Sicurezza, arrivano nuovi agenti a Siena. Plaude la senatrice Nisini, critico il presidente Rossi
5 Nov, 2018
polizia agenti per strada

In Toscana ci saranno 128 nuovi poliziotti entro il febbraio 2019, di cui 8 alla questura di Siena. L’annuncio è arrivato ieri direttamente dal ministero dell’Interno. Sulla novità interviene la senatrice Tiziana Nisini, neo commissario della Lega a Siena.  “L’attenzione del Ministro e di questo Governo nei nostri confronti è evidente e chiara – afferma -e anche a Siena infatti arriveranno le prime 8 unità previste nel piano di incremento che vedrà questa provincia arrivare al numero di 268 unità (rispetto agli attuali 225), con una differenza di 43 uomini da impiegare nel territorio. Le richieste del territorio sono una priorità per il nostro Governo e confermano quanto da sempre affermiamo: la sicurezza dei nostri cittadini viene al primo posto!”. “Nel piano Nazionale”- continua la Senatrice Nisini- “l’incremento di 8 mila unità non è propaganda ma realtà e Siena sarà tra le città che ne beneficerà per una migliore gestione territoriale”.

Di tutt’altro tenore le dichiarazioni del presidente della Toscana Enrico Rossi: “Sull’aumento degli organici delle forze dell’ordine siamo agli annunci generici. Il Viminale parlo di soli 128 poliziotti in più per tutta la Toscana da qui a febbraio, quando è assai probabile che nello stesso periodo ne andranno in pensione anche di più. E poi nessuna indicazione concreta su cosa faranno e dove andranno i presunti neoassunti. In strada o negli uffici?”.

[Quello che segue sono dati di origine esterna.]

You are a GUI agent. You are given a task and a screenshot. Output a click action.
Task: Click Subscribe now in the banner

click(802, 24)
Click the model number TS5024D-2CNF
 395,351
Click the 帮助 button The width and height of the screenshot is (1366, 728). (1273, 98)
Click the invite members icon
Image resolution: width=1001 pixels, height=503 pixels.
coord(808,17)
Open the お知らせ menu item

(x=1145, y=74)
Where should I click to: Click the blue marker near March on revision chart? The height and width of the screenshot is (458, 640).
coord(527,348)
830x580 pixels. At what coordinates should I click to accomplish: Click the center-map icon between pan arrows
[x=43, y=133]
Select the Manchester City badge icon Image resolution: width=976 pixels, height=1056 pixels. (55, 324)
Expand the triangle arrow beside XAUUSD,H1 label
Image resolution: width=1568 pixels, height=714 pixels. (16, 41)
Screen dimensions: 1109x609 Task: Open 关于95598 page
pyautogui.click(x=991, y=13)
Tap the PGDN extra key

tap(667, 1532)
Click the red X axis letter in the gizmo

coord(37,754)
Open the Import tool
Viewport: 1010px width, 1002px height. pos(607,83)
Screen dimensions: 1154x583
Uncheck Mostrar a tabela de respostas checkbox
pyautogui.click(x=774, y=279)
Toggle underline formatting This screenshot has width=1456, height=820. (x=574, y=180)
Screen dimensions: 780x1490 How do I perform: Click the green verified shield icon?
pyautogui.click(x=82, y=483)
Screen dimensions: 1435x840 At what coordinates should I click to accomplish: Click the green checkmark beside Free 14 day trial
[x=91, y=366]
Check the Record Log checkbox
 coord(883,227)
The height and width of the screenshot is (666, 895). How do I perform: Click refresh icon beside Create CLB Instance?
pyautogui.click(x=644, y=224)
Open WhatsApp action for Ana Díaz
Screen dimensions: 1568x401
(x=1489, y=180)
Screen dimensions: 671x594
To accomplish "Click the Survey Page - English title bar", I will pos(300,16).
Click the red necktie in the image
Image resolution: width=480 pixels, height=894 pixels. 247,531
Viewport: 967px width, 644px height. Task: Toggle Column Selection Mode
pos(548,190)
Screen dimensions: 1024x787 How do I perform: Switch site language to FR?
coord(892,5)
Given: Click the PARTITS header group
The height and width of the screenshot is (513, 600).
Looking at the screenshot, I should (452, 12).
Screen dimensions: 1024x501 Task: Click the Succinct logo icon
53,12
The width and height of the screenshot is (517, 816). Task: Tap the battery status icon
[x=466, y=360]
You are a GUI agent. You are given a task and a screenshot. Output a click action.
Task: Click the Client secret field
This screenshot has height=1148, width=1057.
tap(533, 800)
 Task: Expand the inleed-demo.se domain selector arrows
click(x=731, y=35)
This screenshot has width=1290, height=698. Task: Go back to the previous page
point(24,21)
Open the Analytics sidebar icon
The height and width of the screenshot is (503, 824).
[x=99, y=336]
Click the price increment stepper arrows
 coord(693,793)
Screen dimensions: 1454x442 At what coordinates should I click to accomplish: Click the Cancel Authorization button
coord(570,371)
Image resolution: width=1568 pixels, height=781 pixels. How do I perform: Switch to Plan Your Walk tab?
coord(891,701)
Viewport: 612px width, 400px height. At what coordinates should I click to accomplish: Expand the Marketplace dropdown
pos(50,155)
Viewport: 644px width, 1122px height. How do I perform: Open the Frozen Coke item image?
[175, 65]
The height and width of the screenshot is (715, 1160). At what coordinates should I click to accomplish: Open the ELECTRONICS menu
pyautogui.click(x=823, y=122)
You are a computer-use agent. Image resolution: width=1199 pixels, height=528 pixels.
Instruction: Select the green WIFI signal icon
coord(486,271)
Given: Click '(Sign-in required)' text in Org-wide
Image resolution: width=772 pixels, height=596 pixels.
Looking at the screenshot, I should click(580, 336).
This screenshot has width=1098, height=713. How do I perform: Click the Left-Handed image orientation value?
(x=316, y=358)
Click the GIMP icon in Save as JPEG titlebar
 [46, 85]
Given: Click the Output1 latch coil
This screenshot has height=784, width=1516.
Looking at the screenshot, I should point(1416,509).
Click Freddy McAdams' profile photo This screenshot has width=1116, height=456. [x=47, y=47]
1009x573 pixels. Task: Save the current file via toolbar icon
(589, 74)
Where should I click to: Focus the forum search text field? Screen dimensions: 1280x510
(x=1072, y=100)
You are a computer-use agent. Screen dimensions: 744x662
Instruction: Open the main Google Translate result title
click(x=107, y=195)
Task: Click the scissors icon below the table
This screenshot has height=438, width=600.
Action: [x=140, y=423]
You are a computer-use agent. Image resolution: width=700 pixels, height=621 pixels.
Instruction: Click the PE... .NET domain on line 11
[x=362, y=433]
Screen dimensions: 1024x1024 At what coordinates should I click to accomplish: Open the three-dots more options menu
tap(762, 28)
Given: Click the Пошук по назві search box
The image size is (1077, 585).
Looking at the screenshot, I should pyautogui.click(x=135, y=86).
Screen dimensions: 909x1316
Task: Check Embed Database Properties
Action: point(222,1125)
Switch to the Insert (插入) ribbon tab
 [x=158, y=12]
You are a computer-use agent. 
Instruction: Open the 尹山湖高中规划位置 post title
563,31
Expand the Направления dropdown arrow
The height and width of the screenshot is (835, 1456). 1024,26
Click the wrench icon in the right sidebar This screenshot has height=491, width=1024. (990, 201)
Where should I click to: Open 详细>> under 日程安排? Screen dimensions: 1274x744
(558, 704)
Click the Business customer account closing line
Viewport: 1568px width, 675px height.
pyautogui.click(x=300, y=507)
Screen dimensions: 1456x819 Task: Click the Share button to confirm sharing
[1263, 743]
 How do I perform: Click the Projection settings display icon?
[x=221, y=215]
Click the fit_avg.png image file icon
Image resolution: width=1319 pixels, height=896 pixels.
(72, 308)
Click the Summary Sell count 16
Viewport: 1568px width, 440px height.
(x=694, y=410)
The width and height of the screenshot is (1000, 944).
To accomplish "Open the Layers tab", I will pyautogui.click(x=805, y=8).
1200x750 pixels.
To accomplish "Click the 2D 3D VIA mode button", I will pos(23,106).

“Il ministro – continua – parla di rinforzi e promette un piano di assunzioni, ma grattando la notizia resta solo un annuncio roboante. Non dice se questi agenti saranno impiegati per rafforzare il controllo del territorio, il presidio nei quartieri e nelle stazioni del centro e delle periferie. Ricordo anche – prosegue – che dalla relazione del capo della Polizia Franco Gabrielli in sede di commissione parlamentare sullo stato della sicurezza nelle città italiane emergeva come le forze dell’ordine in Toscana fossero sotto organico di centinaia di unità, in particolare quelle di stanza nelle città di Firenze e Pisa e solo per la città di Firenze necessiterebbero cento agenti per completare l’organico. Le cifre sparate oggi – conclude- sono una vera e propria miseria: briciole per la Toscana, che rendono le dichiarazioni del titolare dell’Interno solo propaganda spicciola”.